(Material for this exercise)
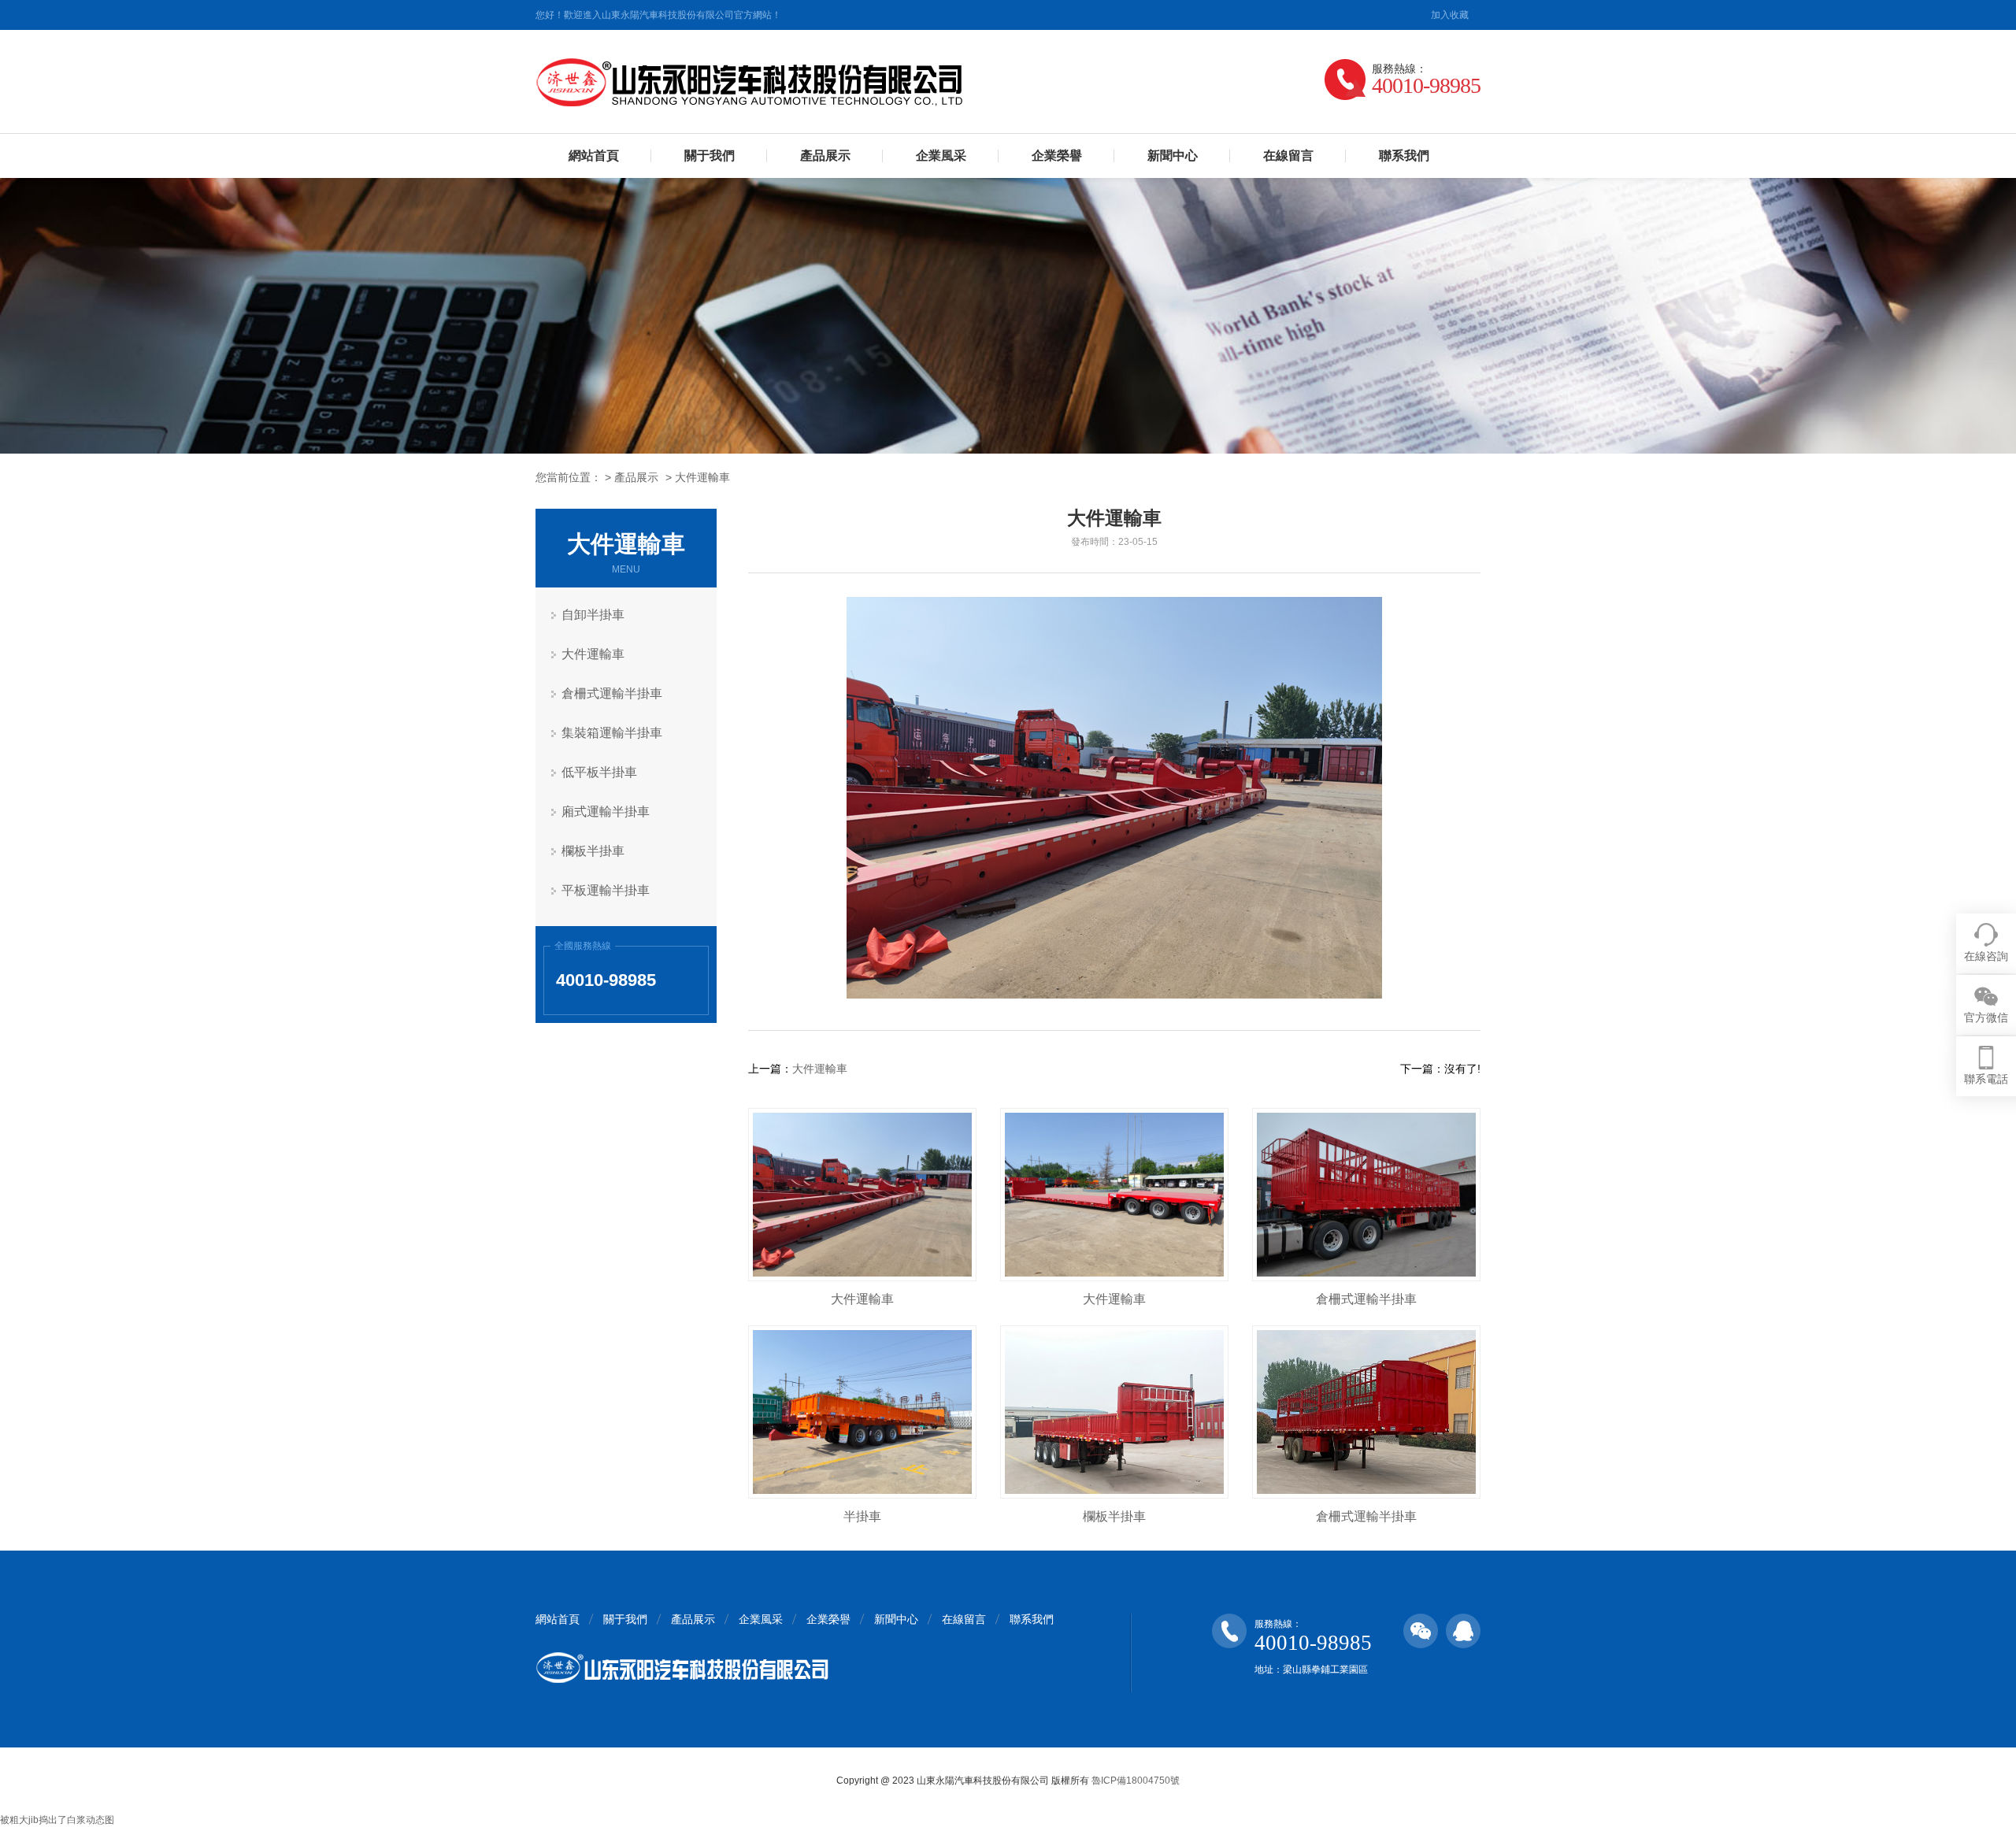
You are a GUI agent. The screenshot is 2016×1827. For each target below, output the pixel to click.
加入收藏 (1450, 14)
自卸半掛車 (592, 614)
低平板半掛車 (599, 772)
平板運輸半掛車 (605, 890)
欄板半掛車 (592, 851)
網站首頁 (594, 155)
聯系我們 (1404, 155)
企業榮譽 (1057, 155)
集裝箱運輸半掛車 (611, 732)
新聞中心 (1172, 155)
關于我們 (709, 155)
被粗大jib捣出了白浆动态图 (57, 1819)
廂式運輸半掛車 (605, 811)
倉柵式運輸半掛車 (611, 693)
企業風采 (941, 155)
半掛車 (862, 1516)
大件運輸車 (702, 477)
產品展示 (825, 155)
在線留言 (1288, 155)
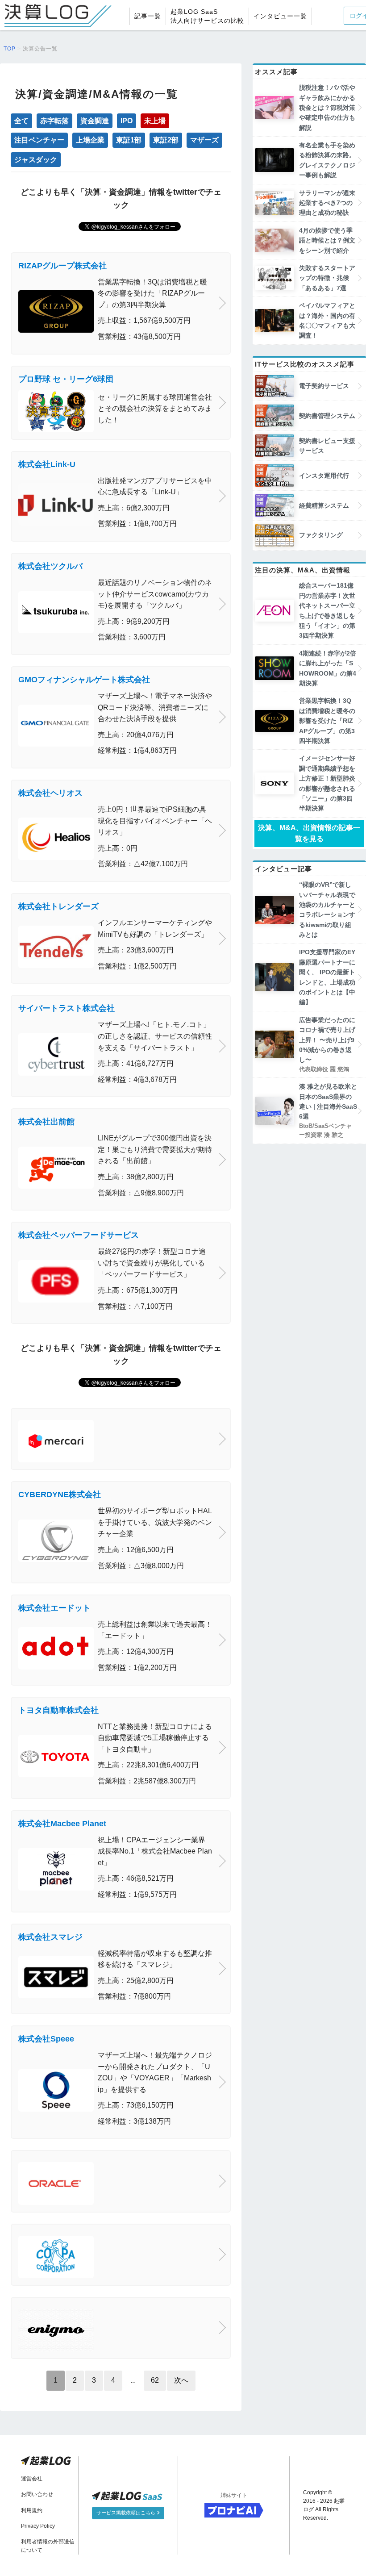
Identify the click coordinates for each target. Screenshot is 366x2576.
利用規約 (31, 2510)
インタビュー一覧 (280, 16)
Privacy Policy (38, 2526)
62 (155, 2380)
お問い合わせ (37, 2494)
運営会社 (31, 2479)
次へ (181, 2380)
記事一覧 (147, 16)
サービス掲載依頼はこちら (126, 2512)
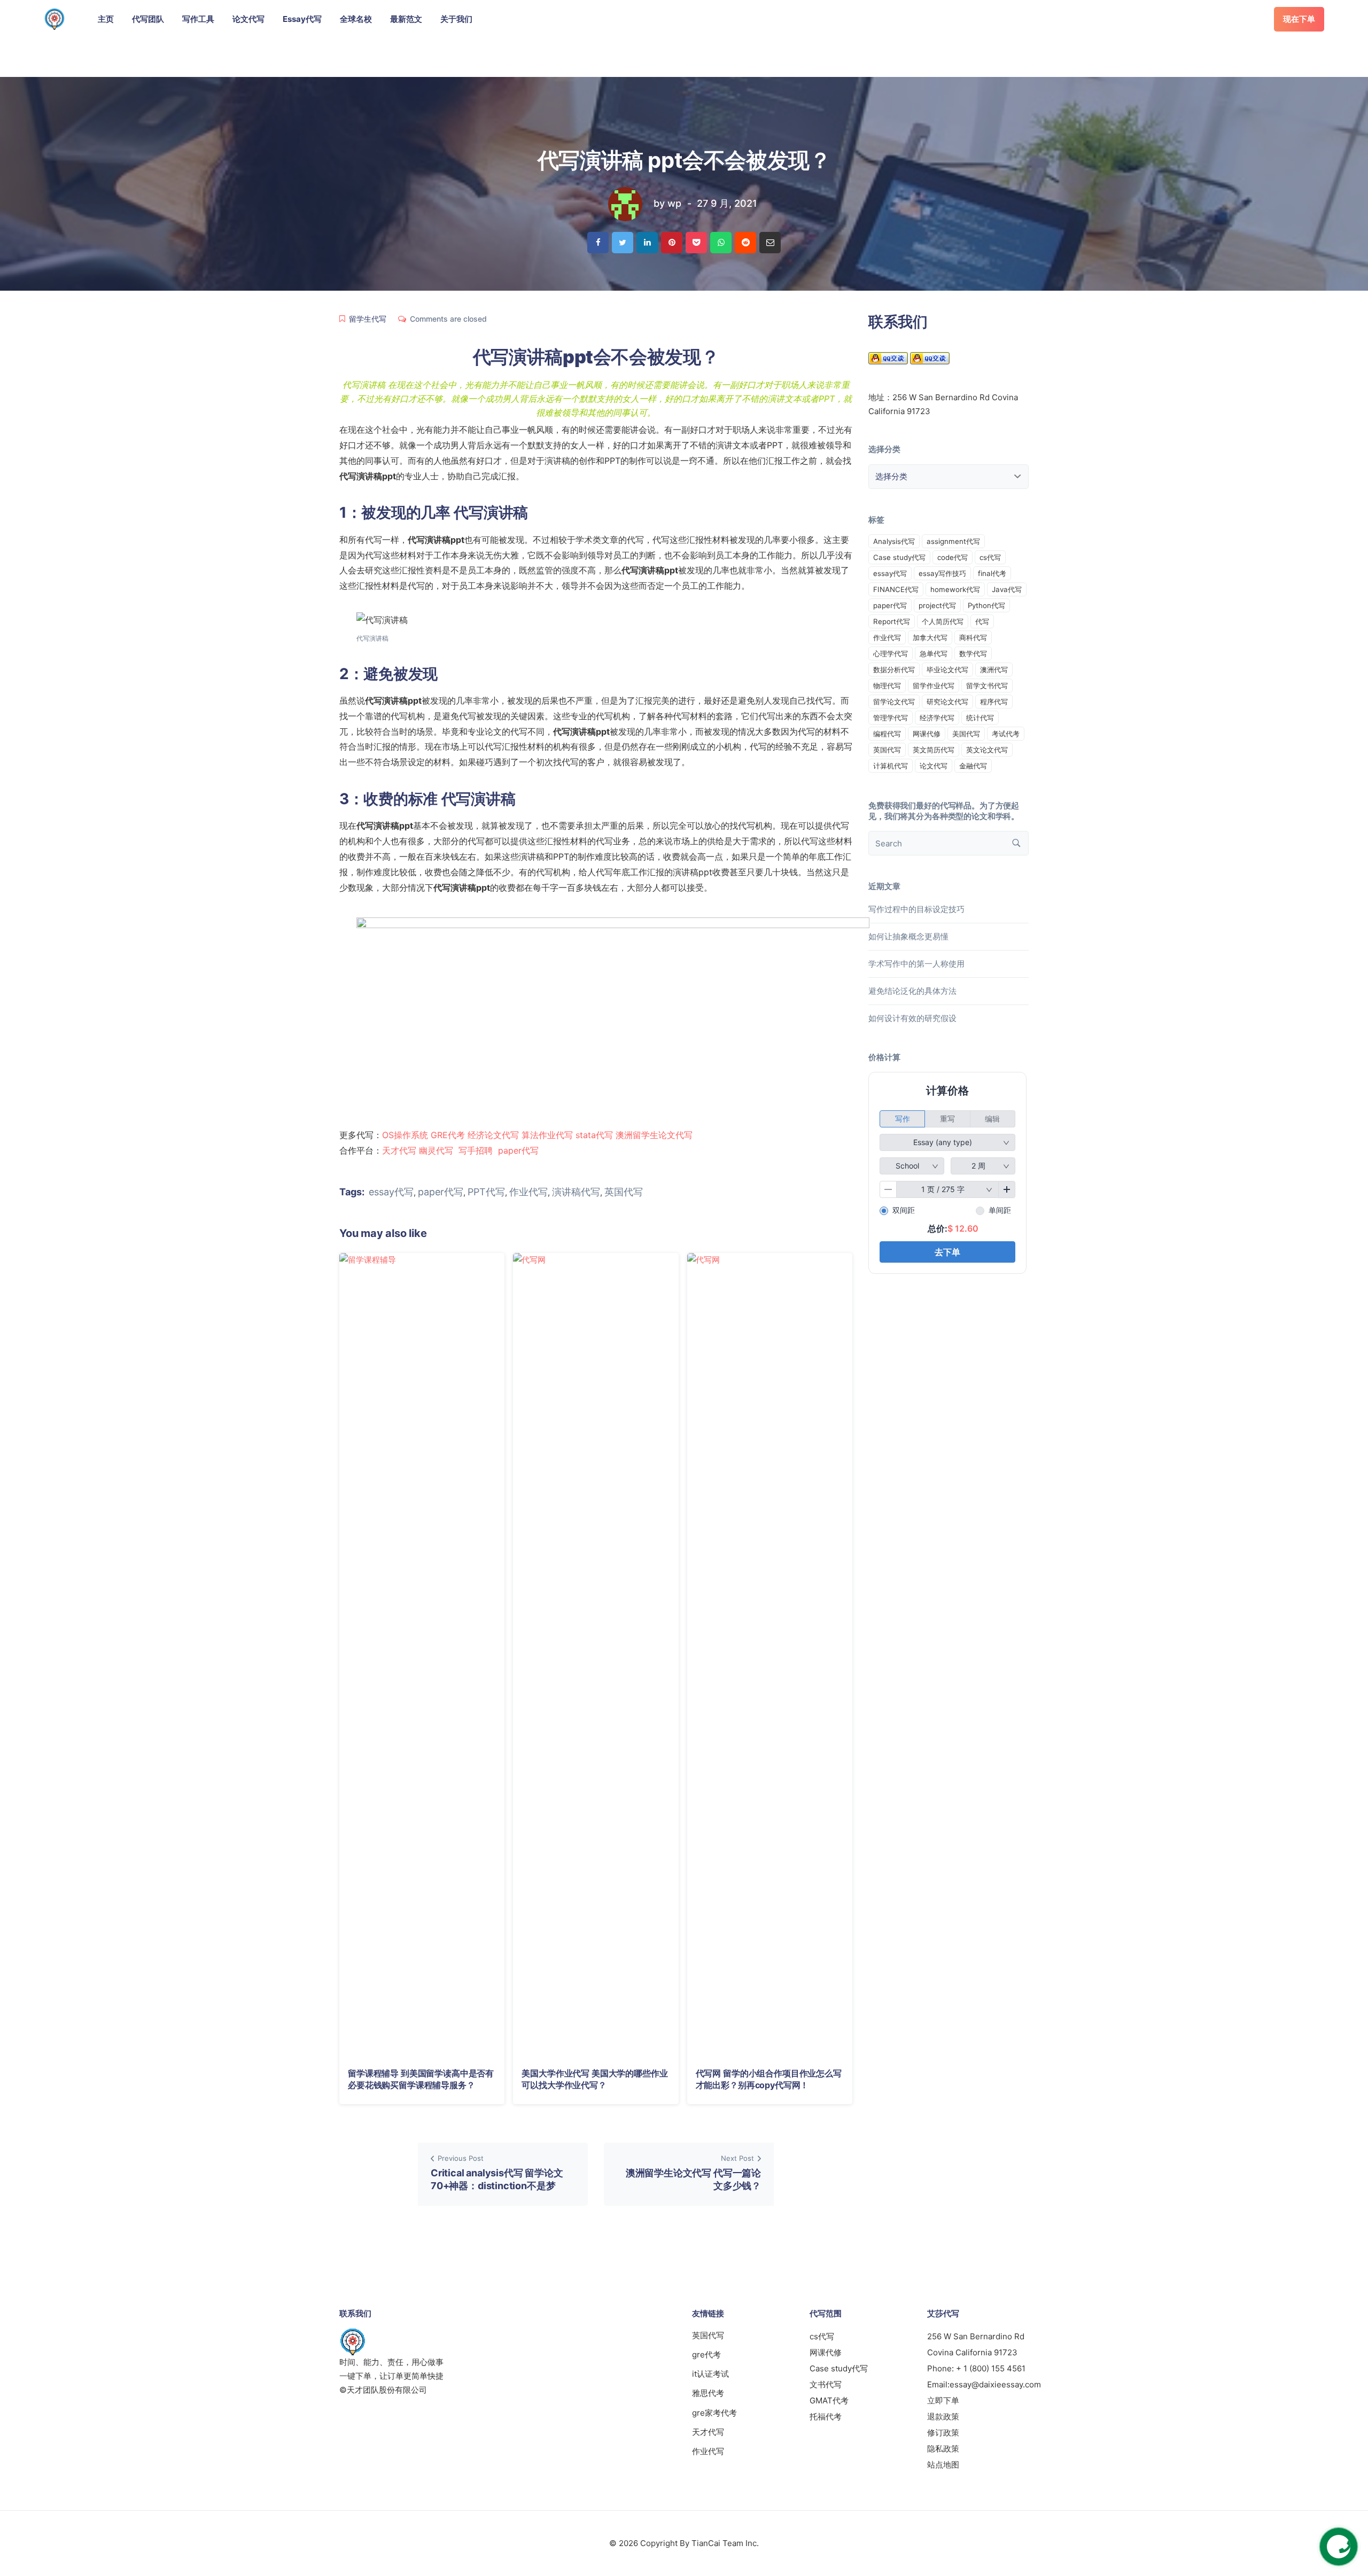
(End Material for this exercise)
▸ Activity
Although the records above contain pictures, the copy must not; set down exactly the lines from the one with "倉柵式運輸半掛車 (611, 693)" up to and including the one with "次へ (181, 2380)".

▸ Solution
倉柵式運輸半掛車 (611, 693)
企業風采 (941, 155)
半掛車 (862, 1516)
大件運輸車 (702, 477)
產品展示 (825, 155)
在線留言 (1288, 155)
Identify the click coordinates for each target. Screenshot is 366x2576.
利用規約 (31, 2510)
インタビュー一覧 (280, 16)
Privacy Policy (38, 2526)
62 (155, 2380)
お問い合わせ (37, 2494)
運営会社 (31, 2479)
次へ (181, 2380)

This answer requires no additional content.